▶ _Data excerpts_:
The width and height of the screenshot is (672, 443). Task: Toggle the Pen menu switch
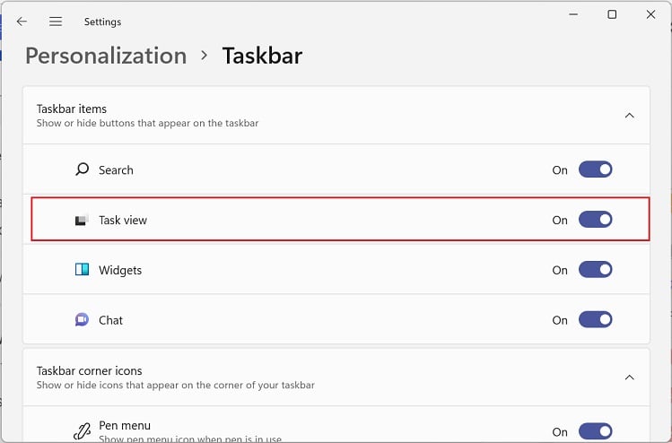pos(596,431)
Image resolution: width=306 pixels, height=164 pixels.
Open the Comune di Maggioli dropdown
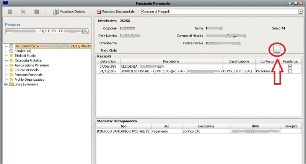point(300,12)
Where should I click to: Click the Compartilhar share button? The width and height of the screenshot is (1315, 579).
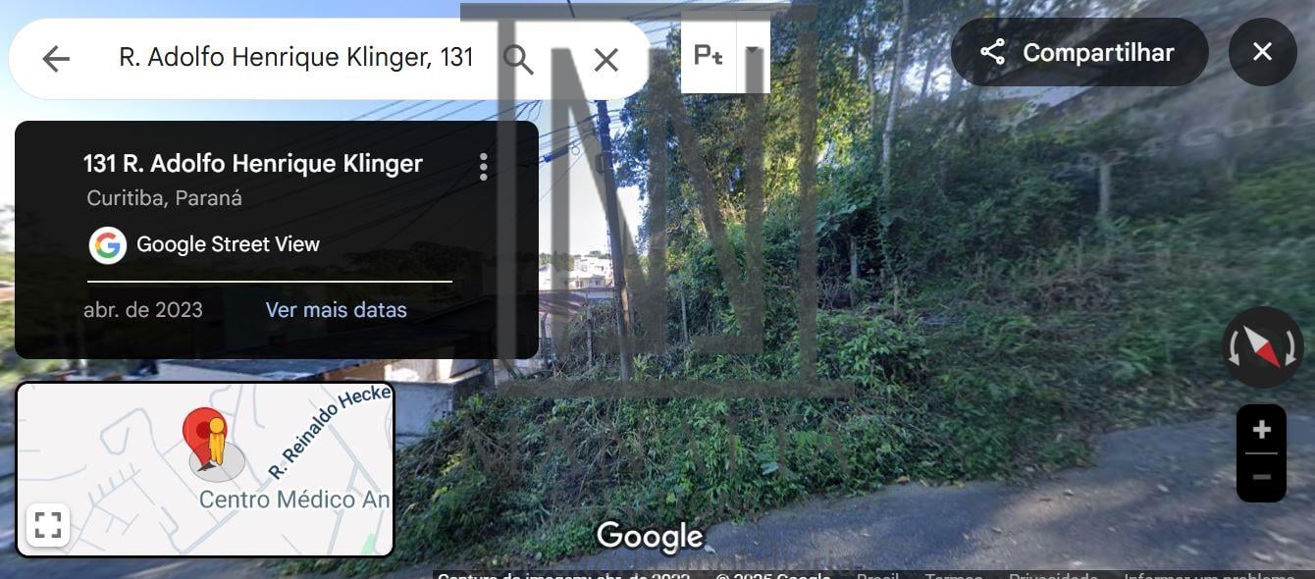[1079, 52]
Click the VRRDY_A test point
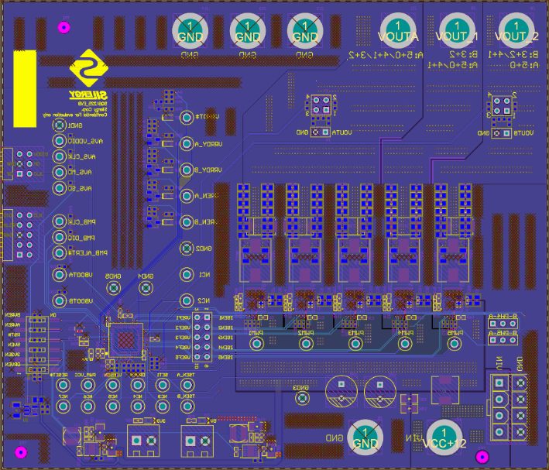Screen dimensions: 549x470 (x=187, y=144)
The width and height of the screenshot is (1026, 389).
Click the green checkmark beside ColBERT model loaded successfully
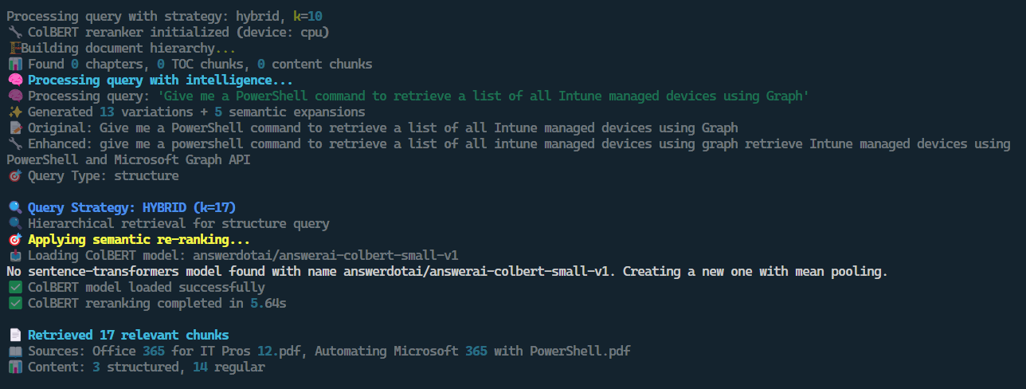(x=14, y=287)
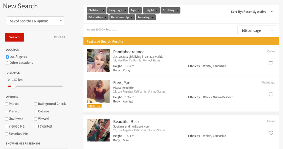Favorite Pandabeardance with the heart icon
283x149 pixels.
tap(271, 63)
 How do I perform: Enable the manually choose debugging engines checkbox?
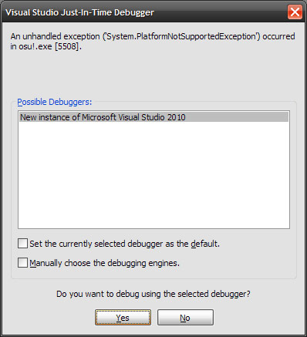click(22, 263)
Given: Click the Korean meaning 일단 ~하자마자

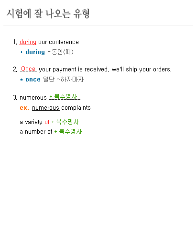Looking at the screenshot, I should [x=63, y=80].
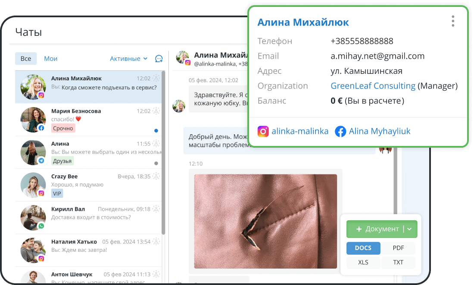This screenshot has width=474, height=285.
Task: Choose the TXT format option
Action: (x=398, y=262)
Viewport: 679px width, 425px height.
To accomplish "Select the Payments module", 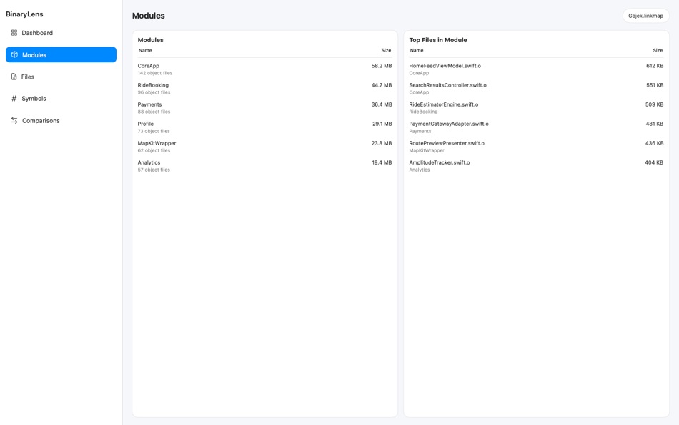I will pyautogui.click(x=264, y=107).

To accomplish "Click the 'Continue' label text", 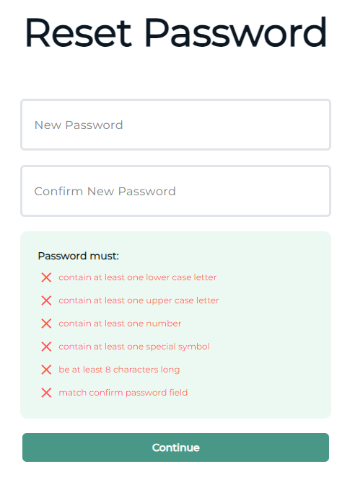I will coord(176,447).
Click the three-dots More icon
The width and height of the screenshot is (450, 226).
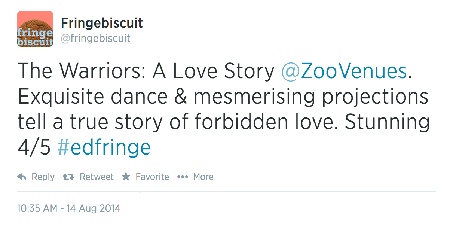(x=182, y=177)
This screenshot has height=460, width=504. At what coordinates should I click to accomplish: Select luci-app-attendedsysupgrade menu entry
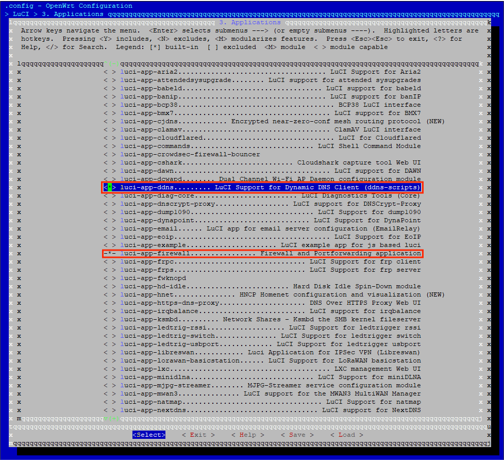tap(270, 80)
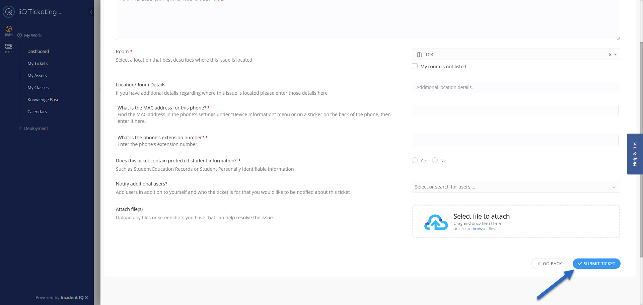The width and height of the screenshot is (643, 305).
Task: Check the My room is not listed box
Action: 415,66
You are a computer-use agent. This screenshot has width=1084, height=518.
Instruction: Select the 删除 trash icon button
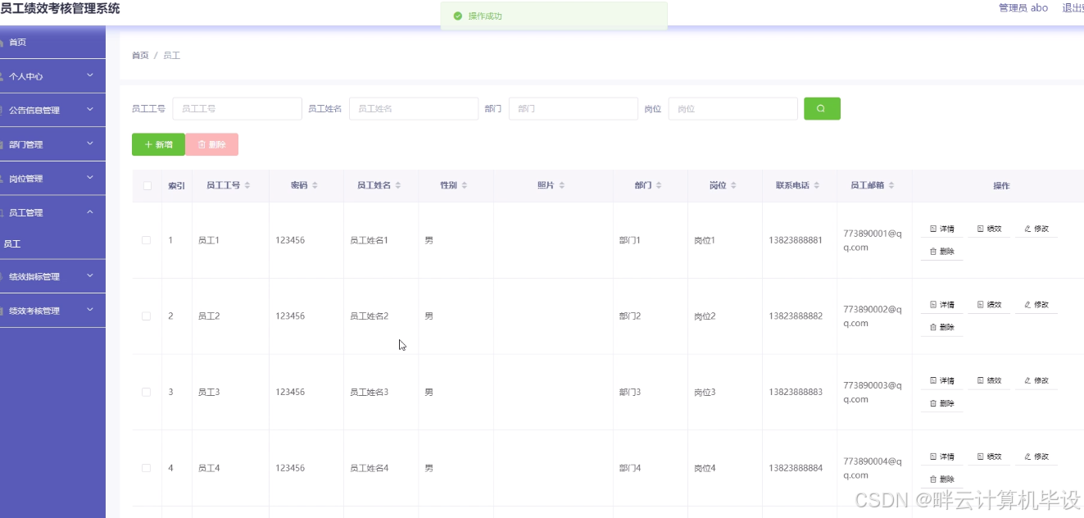click(x=211, y=144)
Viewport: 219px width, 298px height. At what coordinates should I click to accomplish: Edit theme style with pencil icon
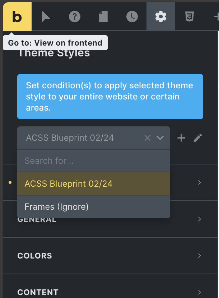click(x=198, y=138)
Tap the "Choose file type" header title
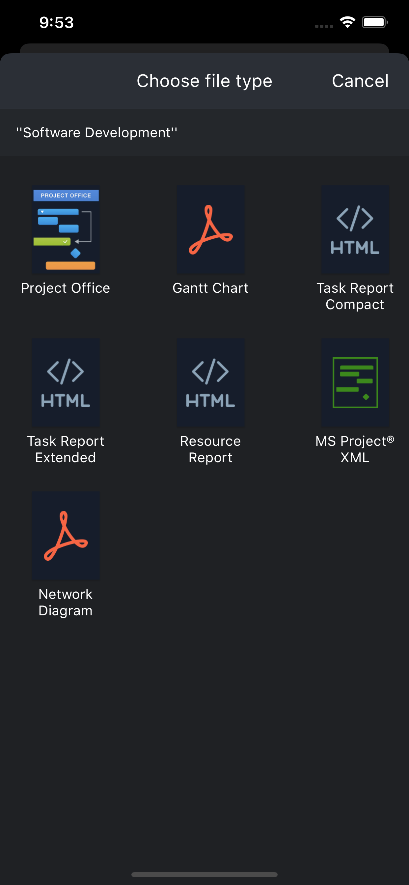 tap(205, 81)
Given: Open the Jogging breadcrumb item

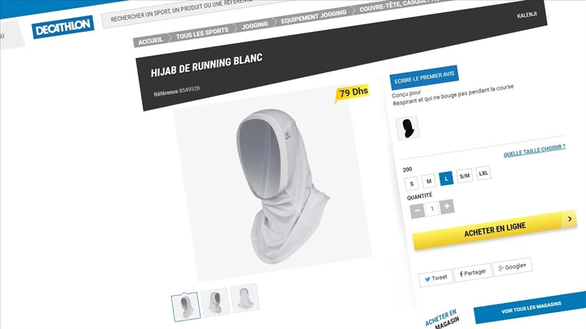Looking at the screenshot, I should click(255, 25).
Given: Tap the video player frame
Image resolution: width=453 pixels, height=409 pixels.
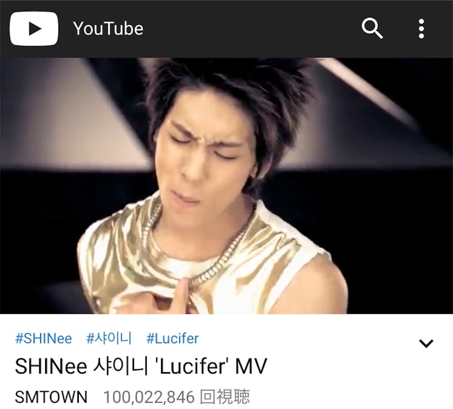Looking at the screenshot, I should pos(227,186).
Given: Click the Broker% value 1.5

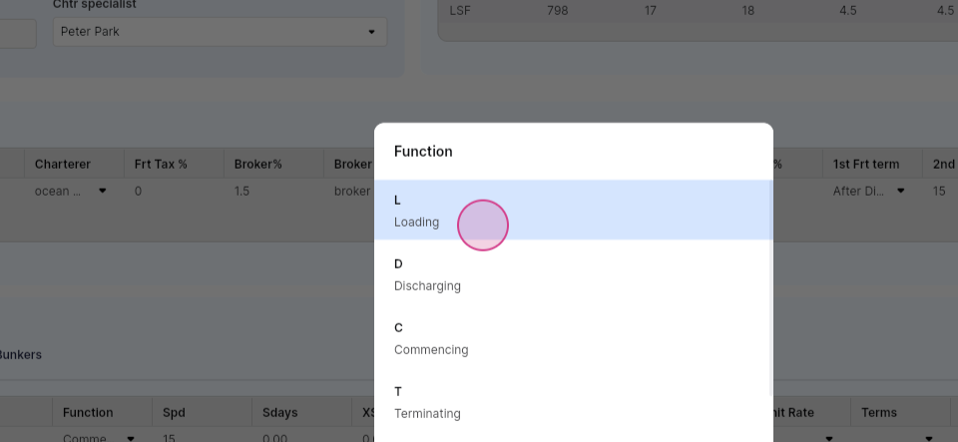Looking at the screenshot, I should coord(241,192).
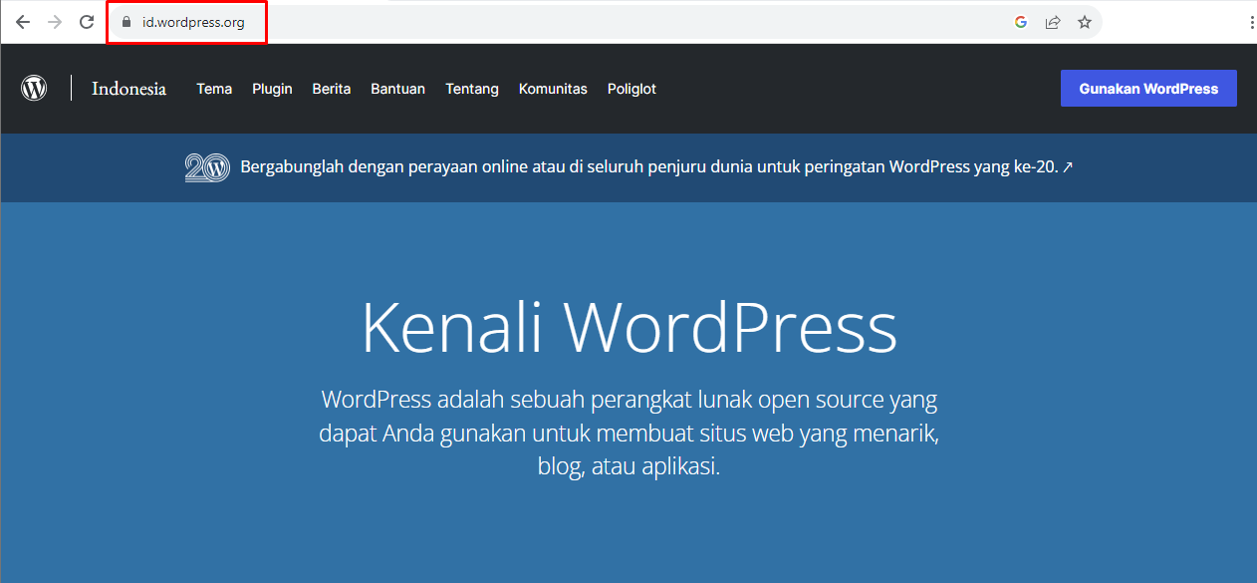Viewport: 1257px width, 583px height.
Task: Open the WordPress 20th anniversary celebration link
Action: click(x=653, y=166)

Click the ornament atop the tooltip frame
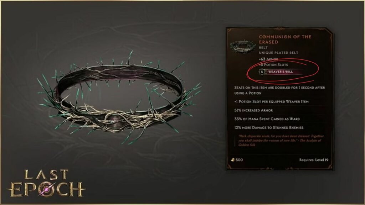279,29
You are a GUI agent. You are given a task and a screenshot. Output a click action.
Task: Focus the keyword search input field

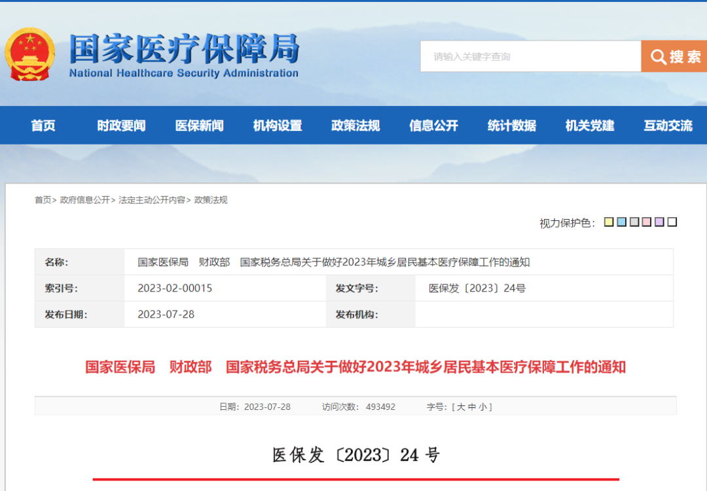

▶ _Exercise description_: In the listing above, find each line with "agent" and copy it.

▶ _Answer area_:
You are a computer-use agent. This screenshot has width=1084, height=518.
You are a GUI agent. You are given a task and a screenshot. Output a click action.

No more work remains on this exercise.